Your humble correspondent cleared out last Wednesday for an
early Memorial Day weekend vacation and headed down I-5 in the
recently revived ‘91 Sunbird. A day and a night in Seattle, then I
drove to a youth hostel/art gallery/all ages rock club in Anacortes
— run by a few (mostly) reformed commie friends from my alma mater
— and parked it there for a few days. Though the laptop stayed
behind, this wasn’t a strictly non-working vacation. I met with a
playwright future profilee, read through Ray Bradbury’s wretched
new novel, and brought a stack of Modern Drunkard
magazines along for the ride. Never let it be said that this column
isn’t road tested.
Given the self-help literature on the subject, it was fun to see
denial was the first reaction most people had when they saw
Modern Drunkard. Several asked if this was some sort of
elaborate joke. With cover lines such as “The Lost Art of
Staggering,” “How to Beat an Intervention,” and “In Defense of
Dionysus,” along with the long-running Dead Celebrity Drink Off
contest, I could understand their disbelief.

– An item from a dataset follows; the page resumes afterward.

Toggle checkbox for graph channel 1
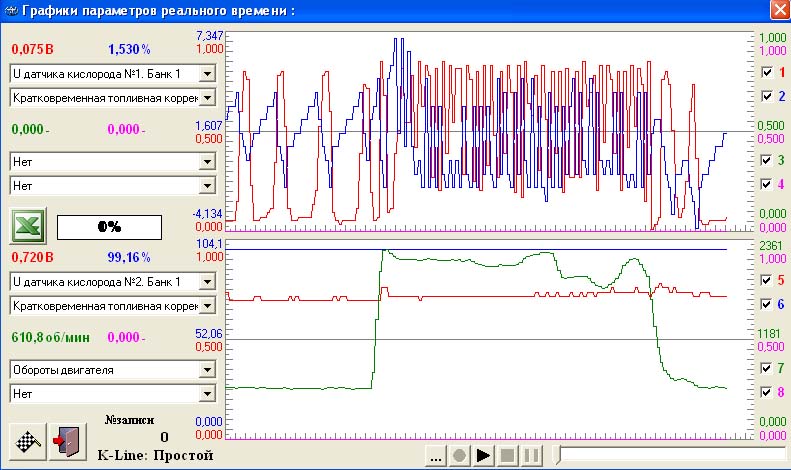The width and height of the screenshot is (791, 470). point(766,73)
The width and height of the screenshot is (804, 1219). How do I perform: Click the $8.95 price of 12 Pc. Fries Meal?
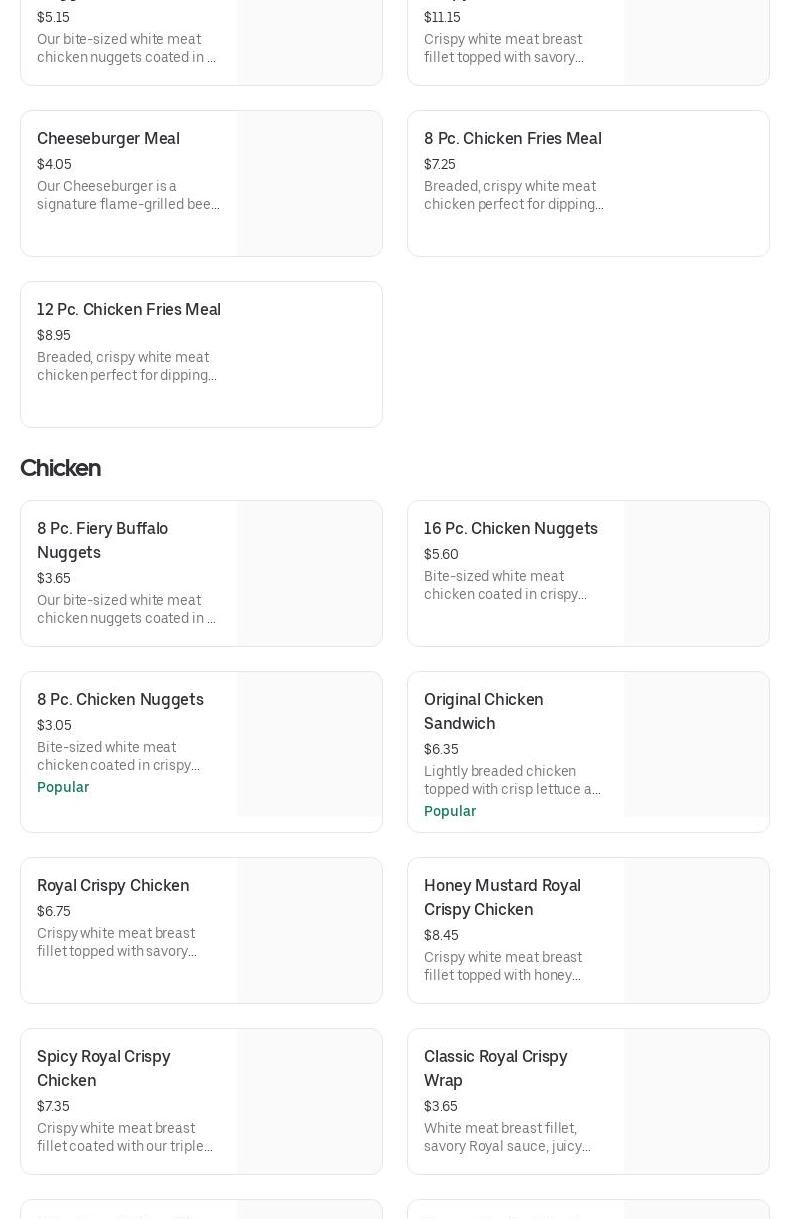tap(54, 336)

But readers soon learned that, though they are usually happy
drunks, the staff of Modern Drunkard Magazine are dead
serious about their booze. In fact, that they were denied entry to
the Absolut Vodka party at this year’s Bar and Nightclub
Convention. Shown the door on the hilarious grounds that they were
promoting drunkenness, the Drunkards retaliated by passing out
hundreds of copies to people going into the melee. Though the
guards tried to confiscate the issues, they finally gave up “when a
growing group of hasslees started wondering why the literature they
were carrying was any of Absolut’s business.”

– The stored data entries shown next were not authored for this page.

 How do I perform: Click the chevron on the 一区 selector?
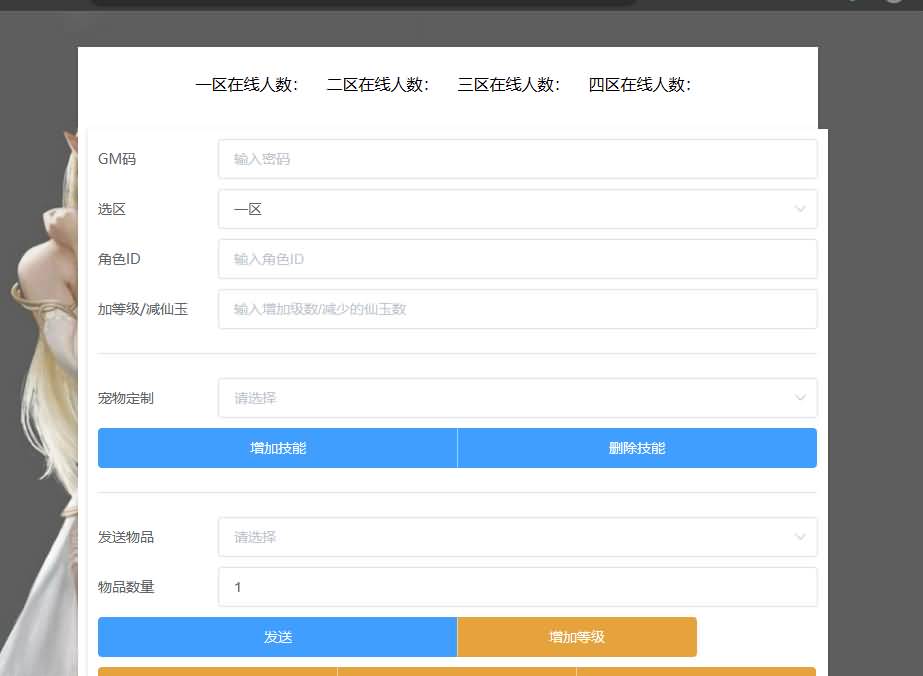coord(799,209)
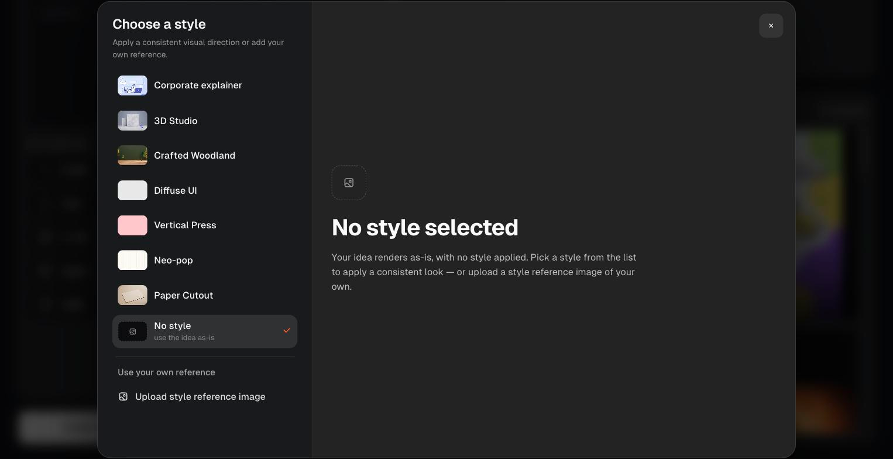Screen dimensions: 894x460
Task: Click the Crafted Woodland preview thumbnail
Action: click(132, 156)
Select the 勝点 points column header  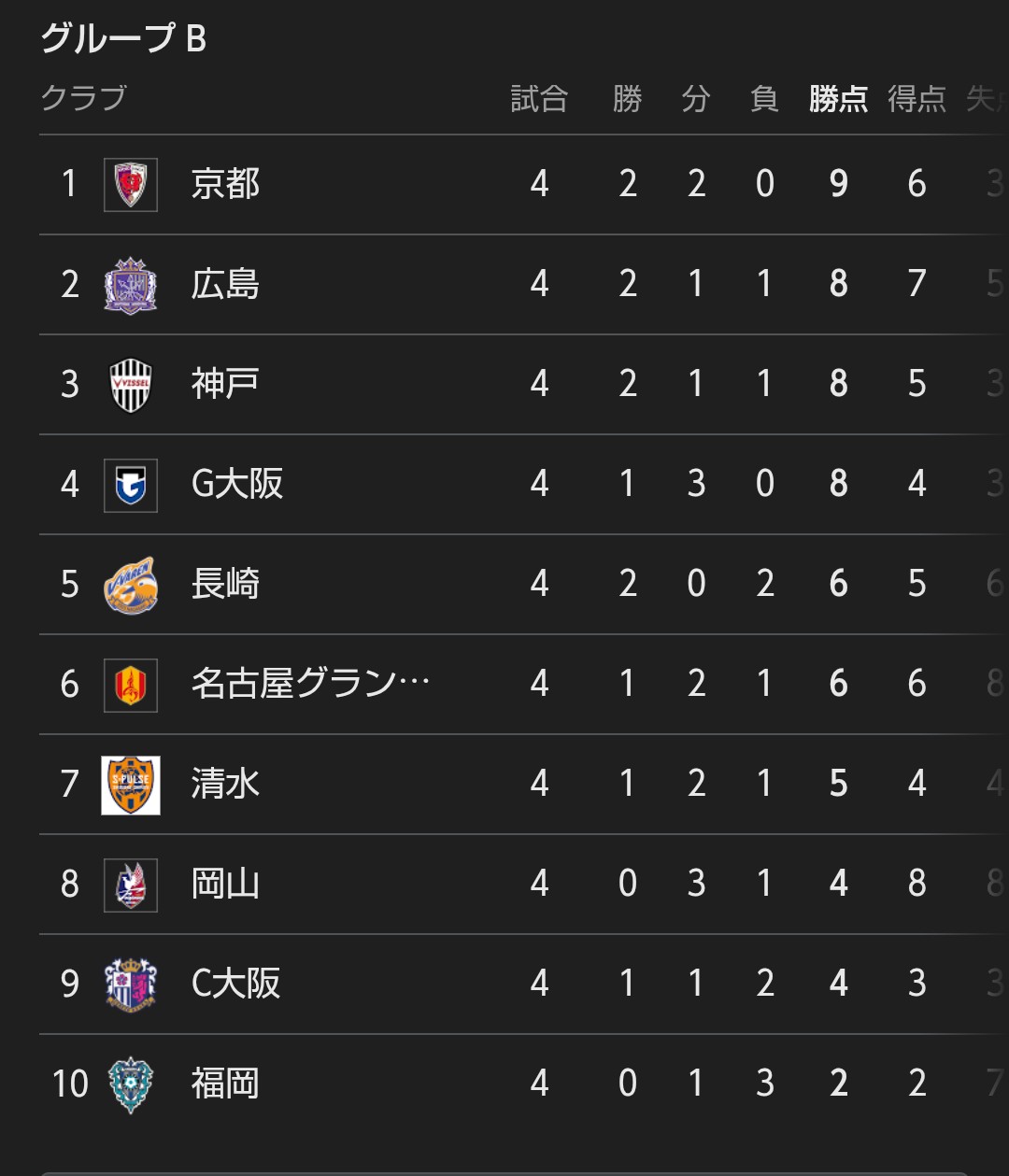(x=838, y=98)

This orneriness — this refusal to be cowed by convention or
moderation — is one of the things that makes this magazine so
fascinating. When the Drunkards give readers tips on how to beat an
intervention, or take aim at the latest anti-alcohol “propaganda,”
or enlist the lubricious exuberance of some of America’s founders
(“dedicated, rampant boozers”) in the service of tying one on, they
are merrily trampling on all sorts of cherished American
taboos.
And they have a point: anti-prohibitionists won the war over
legal boozing, but you’d hardly know it from the kind of reactions
this magazine provokes, or the general moral fervors that alcohol
usage is capable of producing. In his old “Hill of Beans” column,
frequent globetrotter Christopher Caldwell wrote that absolutist
U.S. laws against underage drinking were one of the two things that
he couldn’t convince foreigners were true of his own country (the
other, strangely enough, was partial birth abortion).
“There are no customs on Earth more bizarre than America’s
alcohol laws,” Caldwell wrote. “When you think of them, think of
suttee, foot-binding, and ritual scarification.” It’s almost as if
the price of breaking prohibition was that everyone would try very
hard to make alcohol use as miserable as possible.
Of this year’s Great American Beer Festival (where the magazine
was denied press credentials), Modern Drunkard editor
Frank Kelly Rich opined that the festival “is how we Americans, as
a conquered people would have been forced to drink beer had the
Third Reich won the war.” People dutifully forked out the $40 entry
fee in exchange for “a plastic cup and the right to stand in line
to receive a one ounce ration of beer at a time.”
Though this column’s drug of choice is more caffeinated and less
demanding than Rich’s, even I could feel his pain.